Fourthly they argue that concepts cannot be inferential roles. They claim that if concepts are inferential roles then we need to be able to say which conceptual content supervenes on which inferential roles. However they note that there are really only two ways of sorting doing this. (1) By appealing to Holism: But they argue that if holism is true and every inference that a concept is involved in is constitutive then, then the content of ones concepts alter as fast as ones beliefs do (Minds Without Meaning p. 55). But they note batty consequences follow from this theory. So, for example, because two people may agree in some judgement about concept x at time t1 but at t2 as they have both had their concepts modified because of new information they no longer even share the same concept. If people have their concepts modified because of their own idiosyncratic experience occurring moment to moment then this would make communication very difficult (2) By appealing to Analyticity: But we have good Quinean reasons to think that appeal to analyticity is a bad way of reasoning, because we cannot explicate analyticity in a non-circular manner etc.

The fifth reason is directly relevant to Churchland.

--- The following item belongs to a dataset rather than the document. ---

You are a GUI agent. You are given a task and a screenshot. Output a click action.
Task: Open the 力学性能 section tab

F and P do not think that concepts can be explicated in terms of connectionist models. F and P have criticised connectionist models in detail in their 1988 paper. In ‘Mind’s Without Meanings’ they give an abbreviated version of their 1988 argument. Firstly they note that from the start connectionist models face serious difficulties, because the distinction between thoughts and concepts are not often noted in the literature. For them a thought is a mental representation that expresses a proposition (ibid p. 47). So on an associationist model WATER may be associated primarily with WET. But, they argue, it wouldn’t be right to equate having the thought ‘Water is Wet’ with associating the concept WATER with the concept WET. This is because the thought that ‘Water is Wet’ has logical form where we predicate the property of wetness to the object water. Once we use this predication we are making a claim that is true or false. The claim is true if the stuff ‘Water’ has the property associated with it re ‘Wetness’, it is false otherwise. The thought ‘Water is wet’ has logical form and is made true or false by things in the world. So even if concepts are associative nodes with in a semantic network on F and P’s model concepts are distinct from thought. And connectionist models cannot explain thought even if they can explain concepts.

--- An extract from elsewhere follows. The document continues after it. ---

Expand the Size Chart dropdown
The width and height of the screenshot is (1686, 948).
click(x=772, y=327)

However despite the fact that they think that connectionist models are in principle incapable of explaining what thought they agree to bracket this consideration. They then consider the question of whether connectionist models can explain what concepts are. Again they argue that they cannot.

They ask us to think of our total set of concepts as something that can be represented in a graph of finitely labelled nodes with paths connecting some of them to some others (ibid p.49). However there is a severe difficulty with this approach. For the connectionist the content of the concepts whether it is a concept of a dog is provided by the label. But the connectionist model is supposed to explain what the concept, and it cannot do this by relying on labels on pain of circularity. F and P note that Quine is right that most theories of meaning suffer from a serious circularity problem. But if a connectionist wants to explain conceptual content without question begging then he will need another approach.

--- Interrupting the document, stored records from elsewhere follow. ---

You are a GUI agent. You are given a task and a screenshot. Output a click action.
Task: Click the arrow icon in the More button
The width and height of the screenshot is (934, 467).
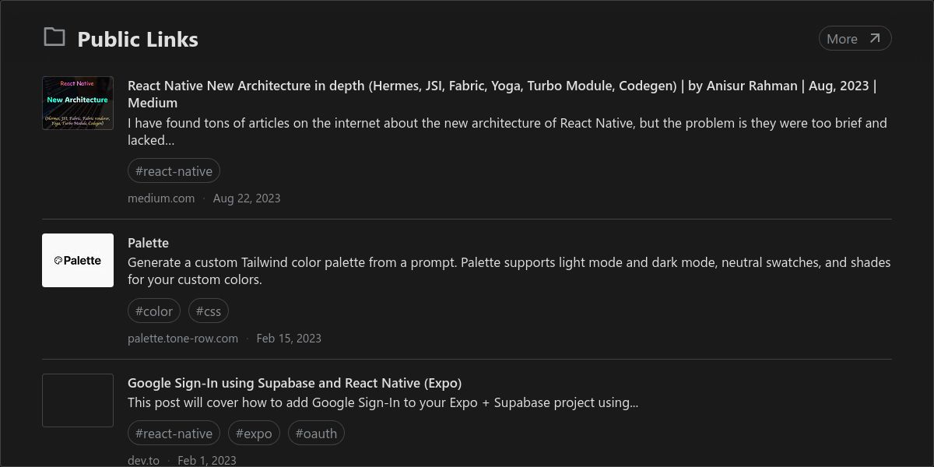(875, 38)
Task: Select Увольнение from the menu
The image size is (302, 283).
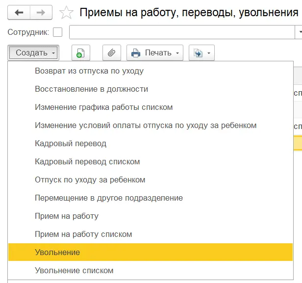Action: (57, 252)
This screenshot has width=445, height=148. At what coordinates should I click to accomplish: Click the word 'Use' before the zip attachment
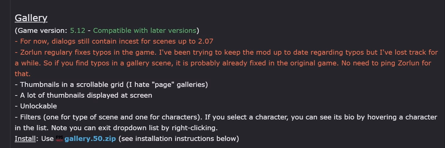pos(47,138)
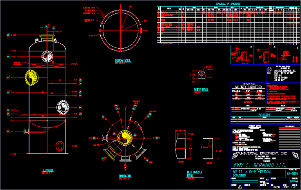This screenshot has height=190, width=301.
Task: Click the REVISIONS table header
Action: click(x=264, y=115)
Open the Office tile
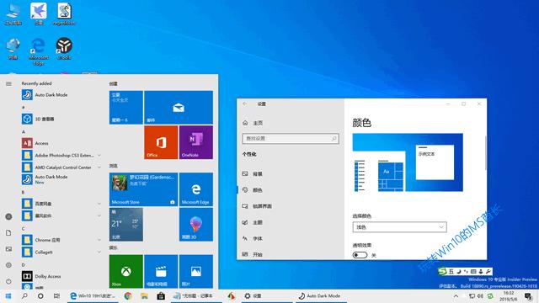This screenshot has width=539, height=303. (x=161, y=142)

F and P argue if we cannot on pain of circularity equate the content of a node its labels then we must say that the content is simply provided by nodes and their various connections to other nodes. But there is a problem with this approach. It means that corresponding nodes in isomorphic graphs have the same content whatever the labels of their connected nodes may be (ibid p.50). This project cannot work because it means that we could have the concept of SQUARE in one graph that has the same location as the concept ROUND has in another graph. So for F and P this argument shows that connectionist models are incapable in principle of explaining what the content of different concepts are; hence they cannot explain what concepts are.

They note that Paul Churchland (2006) tries to get over this difficulty by arguing that basic level concepts are grounded in sensory perception and that is how they get their content. This approach though won’t work because it is vulnerable to the same objections that Berkeley raised against concepts being associated with sense data.

This long detour through 5 main objections that F and P make to various different theories of conceptual content shows why Fodor originally argued that our concepts must be innate. For him concepts cannot be explained in terms of mental images which are faint impressions of our sensory experiences. They cannot be explained as definitions derived from basic sensory primitives or definitions derived from innate metaphysical concepts of causation, agency etc. They cannot be explained as something that we derive from proto-types and statistical generalisation. They cannot be explained as something derived from inferential roles. And they cannot be explained via connectionist models. Therefore if we have no other explanation of how concepts are acquired and we think people have concepts we will be forced to conclude that our concepts must be innate.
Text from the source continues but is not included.